Text excerpt —
--------------------------------
Designation: CEO and MD, Tata Power
Career: Has worked with NTPC, BSES, Tata Power Delhi Distribution
Highlights: Has three decades of experience in the power and infrastructure sector
Tata Power joins a small club of Indian corporations that have been in business continuously for 100 years. The company began with a 12 MW hydro unit in Khopoli (near Mumbai) in 1915, which was built by transporting equipment on horse-drawn carriages from Mumbai. Over the years, it has grown into India’s largest integrated power company and is trying to build a global footprint. Tata Power and its subsidiaries now have an installed capacity of close to 8,600 MW.
The journey, though, has not been smooth, especially in recent years. Its biggest bet, the 4,000 MW Ultra Mega Power Project (UMPP) at Mundra, Gujarat, which is based on imported coal, is reeling under losses after the Indonesian government changed its rules on coal pricing in 2011. Losses at Mundra are threatening the viability of the company. Tata Power’s MD-CEO Anil Sardana, however, is hopeful of better times ahead. He spoke to Forbes India about the challenges facing the company and his vision for Tata Power. Excerpts:
Q. Four years ago, Tata Power took a call to hold investments in India and look for opportunities overseas. Are you happy with the results?
Let me answer your question with a specific example. In December 2011, we bid for a hydel project in Georgia and one in Himachal Pradesh. In February 2012, we were lucky to be awarded both, to put up power plants of roughly 400 MW each. Today, in 2015, we have completed about one-fourth of the Georgia tunnelling and construction work whereas not even a brick has been put up in the Himachal project. It is likely that in 2017, when the Georgia project is complete, the Himachal project will be in the same shape.
Yes, four years ago, we started looking globally. In retrospect, we are very happy about that decision. It is sad that 65 years after independence, we are still unable to guarantee quality power to our consumer. This is obviously hurting the entire process of development. Although there are many problems, we have shown that they can be tackled. We were able to turn around a state-owned enterprise [North Delhi Power], which could not be competitive for many decades. Today, the same set of employees has achieved global performance standards.
The power business obviously needs a lot of capital and there is so much to do. Commercially, Tata Power is in tremendous pain. Despite the huge opportunities in business, there is little action on reforms on the ground. After the presidential decree in Indonesia, which made our UMPP non-profitable, we have been pleading for government support to contest it. But we didn’t have any luck. We are going through the corridors of power trying to explain that we can’t continue like this. We continue to supply power from the Mundra project because of our commitments, but that too is in great financial stress. If nothing is done, the project will collapse.
Image: Vivek Prakash / Reuters
Tata Power and its subsidiaries now have an installed capacity of close to 8,600 MWQ. Has this changed with the new government? Will you look at buying ‘distressed’ power assets?
There is a lot to do if India can open up the power business in a transparent way. Just having a good central government is not enough; we need to see action from the states. We need to align them. States have to let go of (power) distribution to players who can possibly do better. That outlook hasn’t changed as yet. We continue to believe that the time hasn’t come to divert our attention completely to India. It will be some more time before our investment picks up.Q. How have you fared overseas?
--------------------------------
Supplied data —
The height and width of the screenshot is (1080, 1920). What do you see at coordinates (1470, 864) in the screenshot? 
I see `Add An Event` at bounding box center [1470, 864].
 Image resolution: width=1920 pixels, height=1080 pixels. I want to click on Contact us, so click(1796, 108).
--------------------------------
Tasks to complete —
(1) Reproduce the Tata Power interview from "There is a lot" to "you fared overseas?".
(2) Pick up the Tata Power interview from where it stops and continue it.

Task answers —
(1)
There is a lot to do if India can open up the power business in a transparent way. Just having a good central government is not enough; we need to see action from the states. We need to align them. States have to let go of (power) distribution to players who can possibly do better. That outlook hasn’t changed as yet. We continue to believe that the time hasn’t come to divert our attention completely to India. It will be some more time before our investment picks up.Q. How have you fared overseas?

(2)
We have created four verticals—India & Saarc, Southeast Asia, Middle East and Turkey and Africa. All the four teams pitch for capital [investment in projects]. Our allocation strategy is to invest in the projects where we have all the clearances and are able to mitigate risk.
Since 2012, we have started implementing the following projects and will see the results in the coming years: We have a 235 MW wind farm in Cape Town, South Africa (under construction), 125 MW hydro project in Zambia (to be completed in 2016), 400 MW hydro in Georgia (phase one expected to be completed in 2017), two distribution circles in Nigeria and imported-coal based thermal plants allocated in Myanmar and in Vietnam.Q. Are you considering bidding in the coal auctions? How has the fall in coal prices impacted you? Will you divest in these projects?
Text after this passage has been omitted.